TEXTE SOURCE:

Est-il nécessaire de contextualiser le contenu d’un film ?

Le reflet de la société, mais à quel prix ? La plateforme de streaming HBO Max a décidé de placer une introduction replaçant le contexte historique du film Autant en emporte le vent, critiqué pour édulcorer l’esclavage. Il en vint alors de s’interroger sur l’éventuelle nécessité de généraliser ce procédé à d’autres films.

Autant en emporte le vent : un contenu qui divise

Polémique cinématographique. Le 10 juin 2020, la plateforme de films en ligne HBO Max décide de retirer de ses rangs Autant en emporte le vent. Cette décision fait suite à la mort de George Floyd et des contestations sociétales mondiales contre le racisme. Diffusé en 1950 en France, le film retrace l’histoire de Scarlett O’Hara, jeune femme du sud esclavagiste de l’époque, et Ashley Wilkes lors de la guerre de sécession américaine en 1861. Le problème ? Plusieurs historiens ont accusé l’œuvre cinématographique de rendre positif l’esclavage.

En effet, le film dépeint le personnel de maison, de couleur noire, satisfait de leur situation et plutôt bien traité. Une présentation positive de l’esclavage n’incarnant pas du tout la réalité. Quelques jours après le retrait d’Autant en emporte le vent, l’annonce tombe : HBO rediffusera le film mais en y intégrant une introduction afin de le replacer historiquement. Le but est d’appuyer que l’œuvre cinématographique reste une fiction ne représentant pas une réalité parfaite. L’annonce servira aussi à expliquer qu’il a été produit dans les années 1930, moment où les États-Unis étaient encore très ségrégationnistes.

LIGNES DE DONNÉES:
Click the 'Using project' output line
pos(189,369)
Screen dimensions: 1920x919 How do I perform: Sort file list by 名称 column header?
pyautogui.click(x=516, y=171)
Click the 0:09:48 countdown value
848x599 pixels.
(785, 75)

EXERCICE PROPOSÉ: Traduisez en anglais, s'il vous plaît, cette phrase du texte sur Autant en emporte le vent : « Cette décision fait suite à la mort de George Floyd et des contestations sociétales mondiales contre le racisme. »

RÉSULTAT: This decision follows the death of George Floyd and the worldwide social protests against racism.